All the communication professionals were reluctant to invoke or refer to duty . Sometimes their motivational attempts were a struggle, and they tried to minimize their communication requests as they recognized researchers’ balancing indeterminate conditions and time restrictions, as shown in previous studies [Davies, 2018 ; Ho et al., 2019 ; Rose, Markowitz and Brossard, 2020 ]:

Researchers have very little time for this [communication] too, so if it was required from them, it might become even more difficult. (Communicator 4, university)

It’s a nightmare to think whether all the hard work motivating researchers, grounded in blue-sky arguments about saving the world, always hits the brick wall of science communication depriving time from scientific work. (Communicator 34, agency)

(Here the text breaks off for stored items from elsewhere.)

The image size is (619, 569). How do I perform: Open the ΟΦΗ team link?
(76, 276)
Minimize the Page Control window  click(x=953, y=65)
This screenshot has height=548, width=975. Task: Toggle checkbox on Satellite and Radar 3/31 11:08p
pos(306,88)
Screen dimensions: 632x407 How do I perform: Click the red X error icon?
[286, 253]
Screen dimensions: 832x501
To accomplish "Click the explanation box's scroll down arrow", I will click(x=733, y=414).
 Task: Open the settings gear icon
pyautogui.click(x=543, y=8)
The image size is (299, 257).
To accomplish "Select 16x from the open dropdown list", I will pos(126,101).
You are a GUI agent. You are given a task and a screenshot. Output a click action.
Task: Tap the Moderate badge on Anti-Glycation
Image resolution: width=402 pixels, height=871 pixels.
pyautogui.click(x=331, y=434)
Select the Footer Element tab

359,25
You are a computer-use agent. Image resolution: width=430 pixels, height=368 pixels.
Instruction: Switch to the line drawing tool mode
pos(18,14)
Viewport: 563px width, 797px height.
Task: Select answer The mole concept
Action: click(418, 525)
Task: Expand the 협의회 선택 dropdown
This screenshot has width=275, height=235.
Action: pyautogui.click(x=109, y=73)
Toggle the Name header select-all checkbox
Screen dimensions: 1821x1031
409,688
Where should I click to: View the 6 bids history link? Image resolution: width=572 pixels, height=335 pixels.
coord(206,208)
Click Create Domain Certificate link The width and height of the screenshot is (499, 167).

5.2 Researchers’ evasion of representing science

There was sensitivity regarding the appropriateness of social media requests. Although some saw alignment with their affiliations’ science communication activities as helpful in framing their own online activities, most researchers evaded acting as representatives of science or their organizations. Such suggestions would be too wide and inappropriate, triggering resistance:

You can maybe represent the University of [name], but not science. Science is too general and some people think, like, “My science is the truth”. (Reseacher 36, IT)

It’s that the employees of the University of [name] are mostly not researchers. I mean, researchers don’t necessarily work for the university because they always work for some project. (Researcher 28, SSH)

However, interestingly, these findings are in contrast with the researchers’ views (below) of themselves being the central actors in science communication.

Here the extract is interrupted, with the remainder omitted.